(Saved entries)
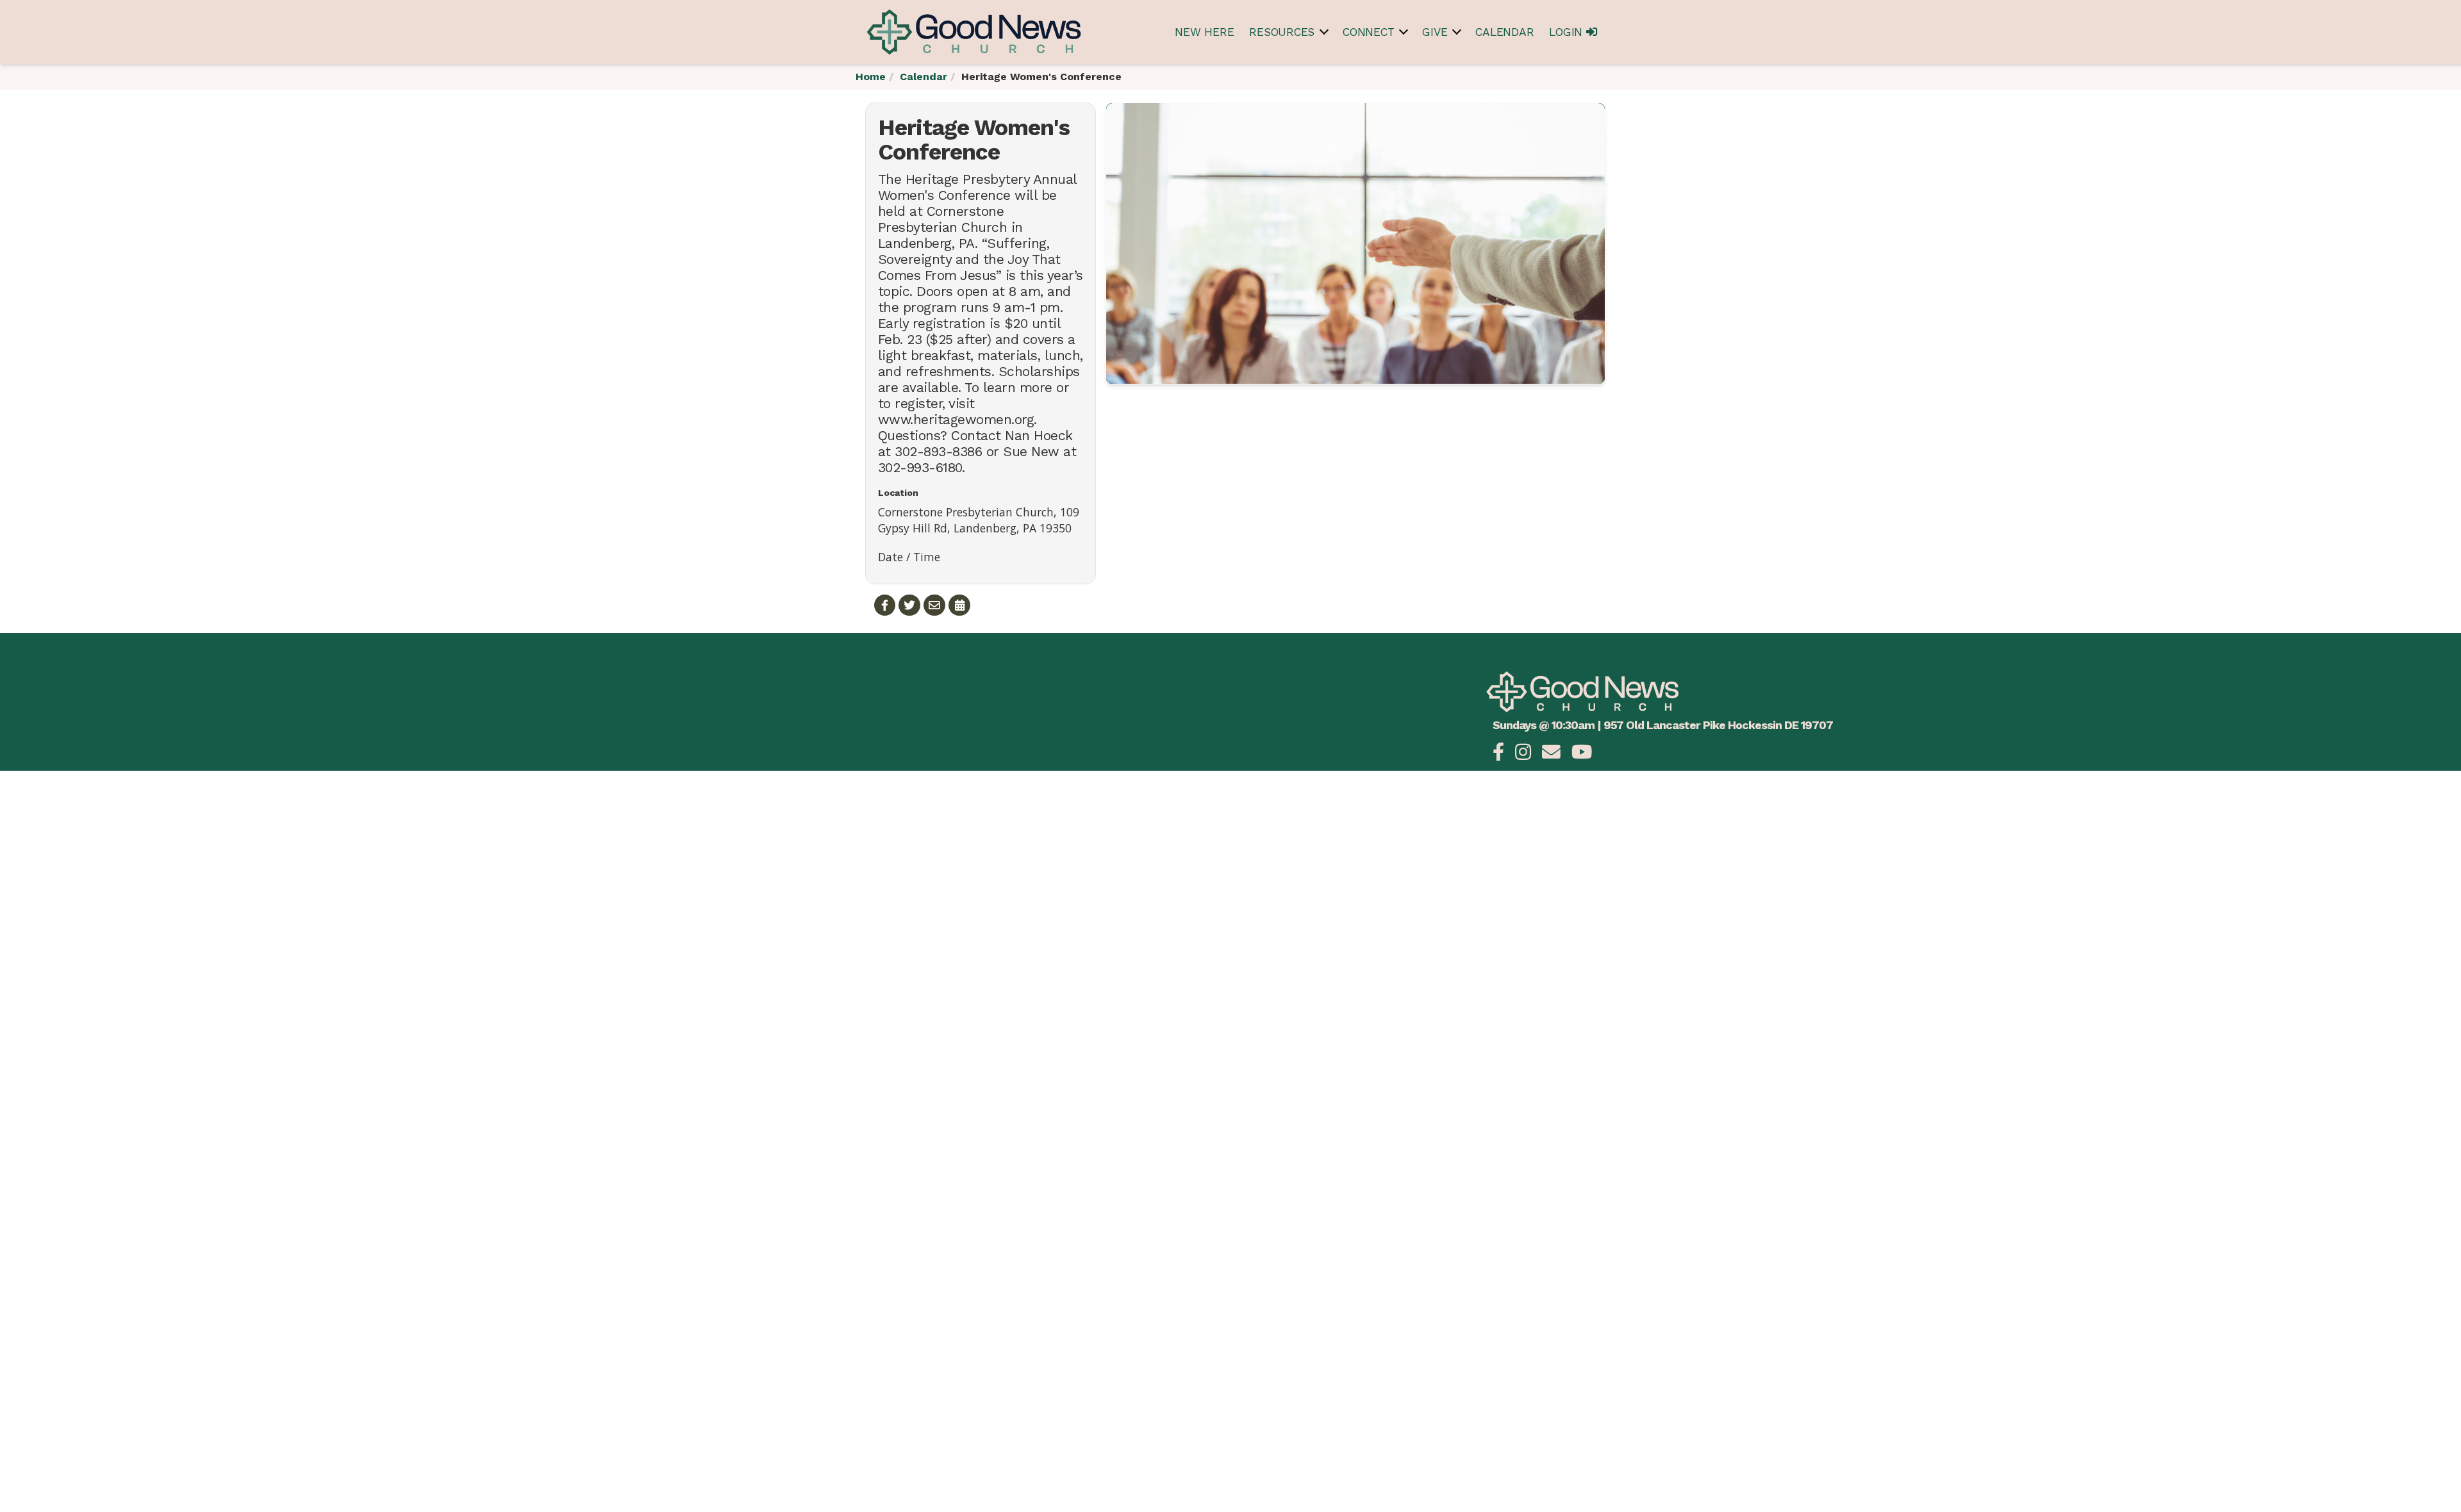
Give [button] (1434, 32)
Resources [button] (1281, 32)
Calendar (1504, 32)
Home (871, 76)
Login (1567, 32)
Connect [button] (1368, 32)
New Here (1204, 32)
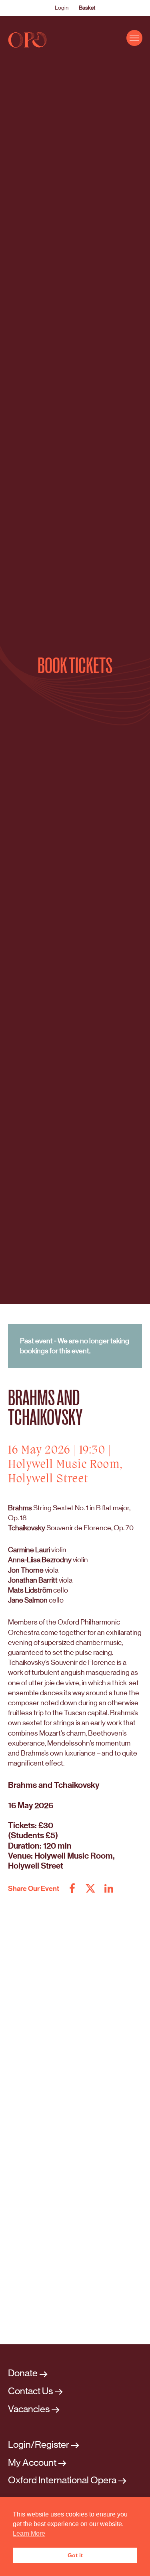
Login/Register (38, 2445)
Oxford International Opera (62, 2480)
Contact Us (30, 2391)
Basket (87, 7)
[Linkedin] (109, 1888)
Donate (23, 2373)
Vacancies (29, 2409)
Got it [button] (75, 2555)
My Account (32, 2463)
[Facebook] (72, 1888)
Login (61, 7)
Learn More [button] (29, 2533)
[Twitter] (90, 1888)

§ ACTIVITY:
Within the entries above, find every line where the string "button" occurs, and copy it.

§ RESPONSE:
Give [button] (1434, 32)
Resources [button] (1281, 32)
Connect [button] (1368, 32)
Got it [button] (75, 2555)
Learn More [button] (29, 2533)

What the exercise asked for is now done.